Foi isto que, durante algumas décadas, o Teatro promoveu: consciência crítica e cívica. Falo do Teatro tout court. Não discrimino entre o Teatro Profissional, Amador e Universitário. É imperativo resgatarmos de novo o Teatro, e a praxis teatral, da máquina pesada das indústrias culturais e da massificação global, através da implementação local e regional de novas dinâmicas culturais, colocando as pessoas, individual e colectivamente, como protagonistas dessas dinâmicas. Esta é uma das funções mais importantes do Teatro: criar e formar públicos e cidadãos. Foi assim a seguir à Revolução de Abril, e durante muito tempo, onde, para além das campanhas de alfabetização, se iniciou uma descentralização cultural que permitiu que a Cultura, as Artes, e o Teatro em particular, fossem objectos de interesse e de necessidades das comunidades, dos grupos e das populações. 
As causas da Revolução de Abril de 1974 estão já demasiado identificadas historicamente. O que eu gostaria de salientar, sobretudo, foi a oportunidade dada pela Revolução a um processo de transformação cultural e de mudança de mentalidades veiculada por vários instrumentos culturais, sociais, políticos, educativos, artísticos. O Teatro, como Arte Total de que fala Artaud, tem todas estas dimensões e, por isso mesmo foi, do meu ponto de vista, o instrumento privilegiado da Revolução para essa transformação. A acção cultural desenvolvida nesse período permitiu, num curto espaço de tempo, mudanças e aprendizagem súbitas que alteraram os hábitos e as necessidades socioculturais dos portugueses. Foi neste sentido que surgiu o Centro Cultural de Évora em Janeiro de 1975, dirigido por Mário Barradas. Este Encenador, conjuntamente com a sua equipa de colaboradores, actores, e técnicos, a que tive o privilégio de pertencer desde a sua fundação até 1982, fez do Teatro uma pedra basilar de desenvolvimento cultural local e regional, trabalhando textos dramáticos universais na direcção de aprendizagens permanentes por parte das populações, envolvendo-as muitas vezes no processo da criação artística. 
Durante muitos anos cumpriram-se as funções que o Teatro permite: artística, cultural, educativa e social. Durante muitos anos houve um público mais culto, mais crítico e mais participativo. Paradoxalmente na última década e meia, até aos nossos dias, deixámo-nos arrebatar pela alienação cultural, pela massificação cultural desenfreada, pelas indústrias culturais, pelos fenómenos da globalização e fomos paulatinamente perdendo o sentido crítico, a necessidade de intervenção, os hábitos culturais.

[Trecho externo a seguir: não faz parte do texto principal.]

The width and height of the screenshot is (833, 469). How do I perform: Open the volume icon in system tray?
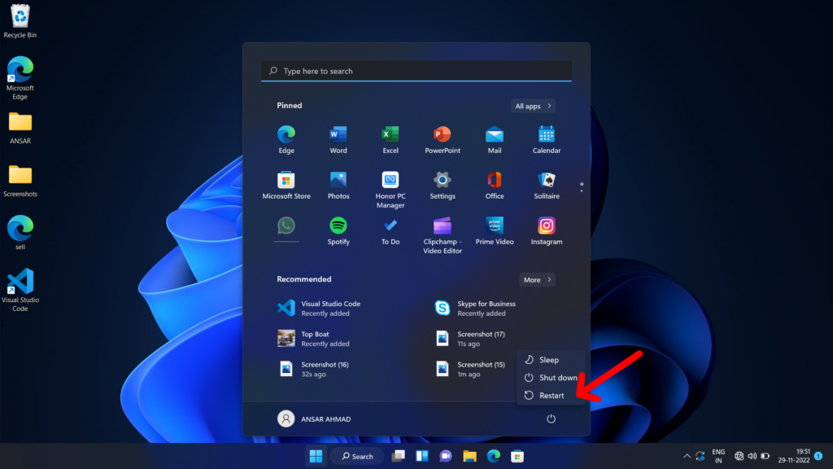pyautogui.click(x=751, y=456)
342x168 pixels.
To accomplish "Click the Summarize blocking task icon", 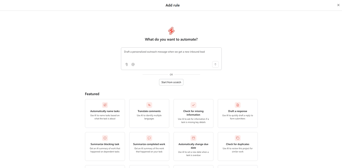I will 105,138.
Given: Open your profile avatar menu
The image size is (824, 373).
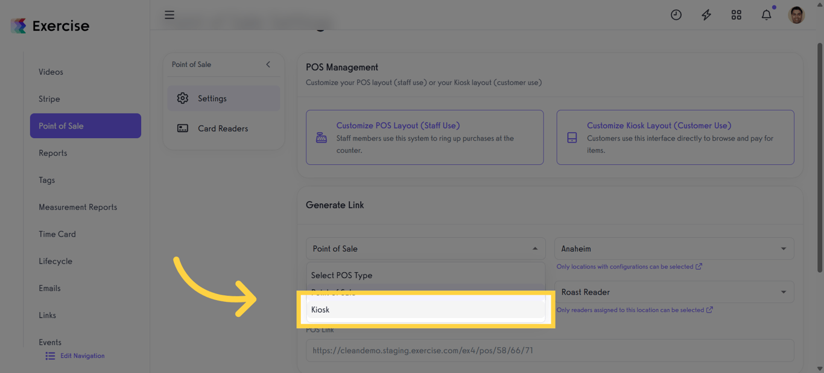Looking at the screenshot, I should click(796, 14).
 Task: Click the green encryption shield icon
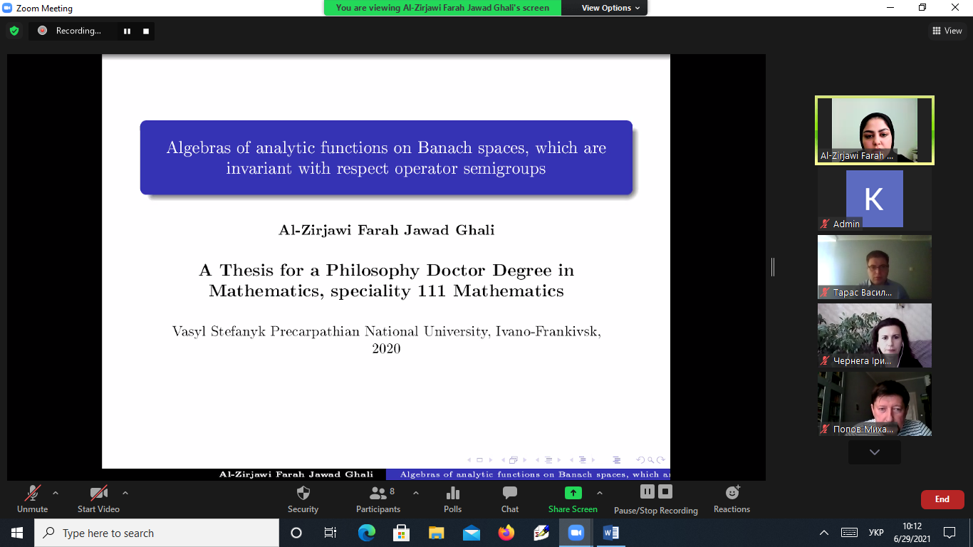point(14,31)
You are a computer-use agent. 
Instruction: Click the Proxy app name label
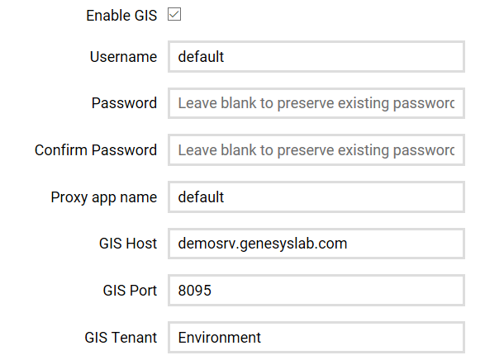click(104, 197)
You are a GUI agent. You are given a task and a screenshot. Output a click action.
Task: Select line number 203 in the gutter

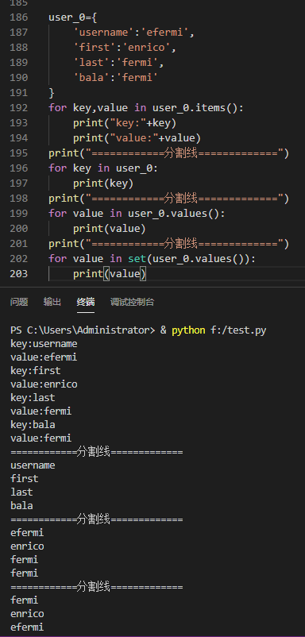point(19,274)
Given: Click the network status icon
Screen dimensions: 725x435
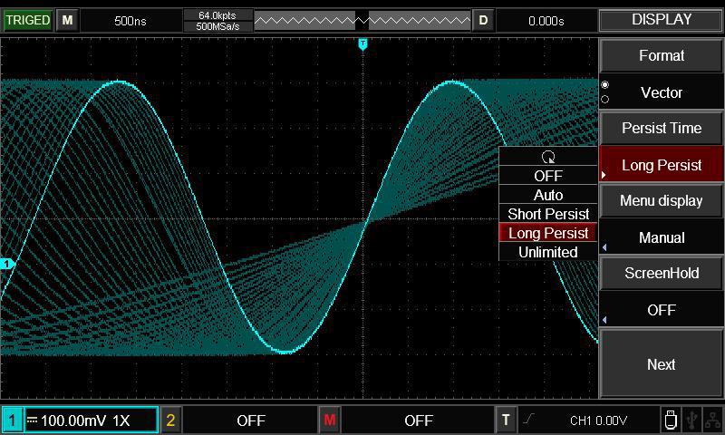Looking at the screenshot, I should click(x=712, y=420).
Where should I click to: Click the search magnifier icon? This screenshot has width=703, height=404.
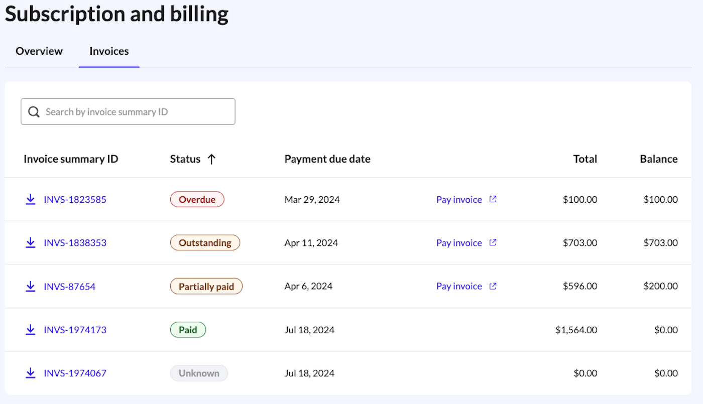pos(34,112)
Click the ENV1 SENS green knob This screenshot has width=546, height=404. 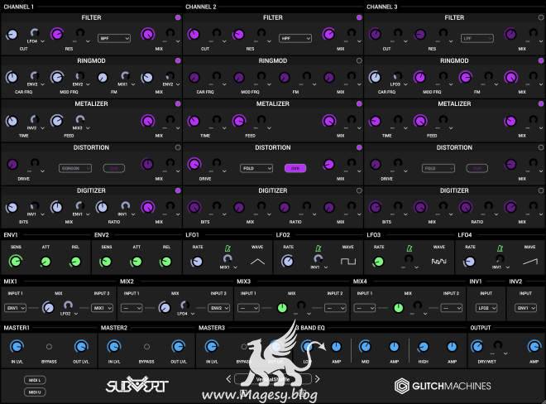[17, 262]
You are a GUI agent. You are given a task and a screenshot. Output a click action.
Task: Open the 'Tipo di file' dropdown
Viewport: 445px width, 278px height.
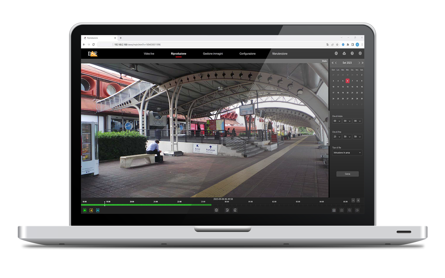347,153
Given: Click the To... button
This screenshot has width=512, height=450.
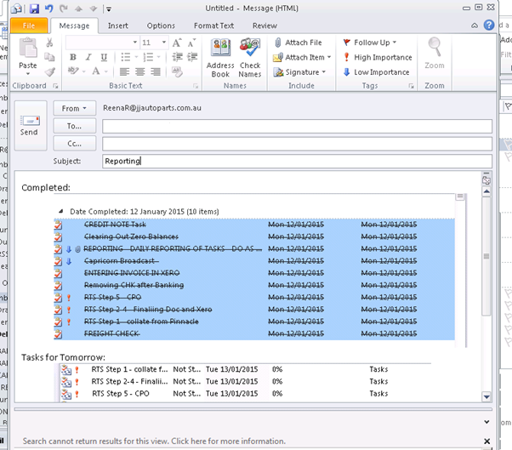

Afastámo-nos do Teatro, e de outras formas e objectos artísticos, tornando-nos mais pobres de espírito e mais dependentes de produtos que, agressivamente, nos iam sendo impostos por uma sociedade cada vez mais neo-liberal. Depois desta data, 25 de Abril de 1974, muitos Dias Mundiais do Teatro se festejaram aqui e pelo mundo. O que se conquistou em Portugal através do Teatro no campo do desenvolvimento cultural e social, mas também e fundamentalmente no campo artístico, deve ser imediatamente recuperado, lutando-se contra os modelos e interesses que não são os da maioria das populações: a educação estética e artística, a formação de públicos, a criação e fruição artísticas, a socialização comunitária e o associativismo. 
O Teatro e o seu Dia Mundial, para bem da nossa sanidade mental, do nosso crescimento intelectual e da nossa consciência crítica, deverá ser vivido intensamente, de novo, a partir de hoje, 27 de Março de 2014 - Dia Mundial do Teatro.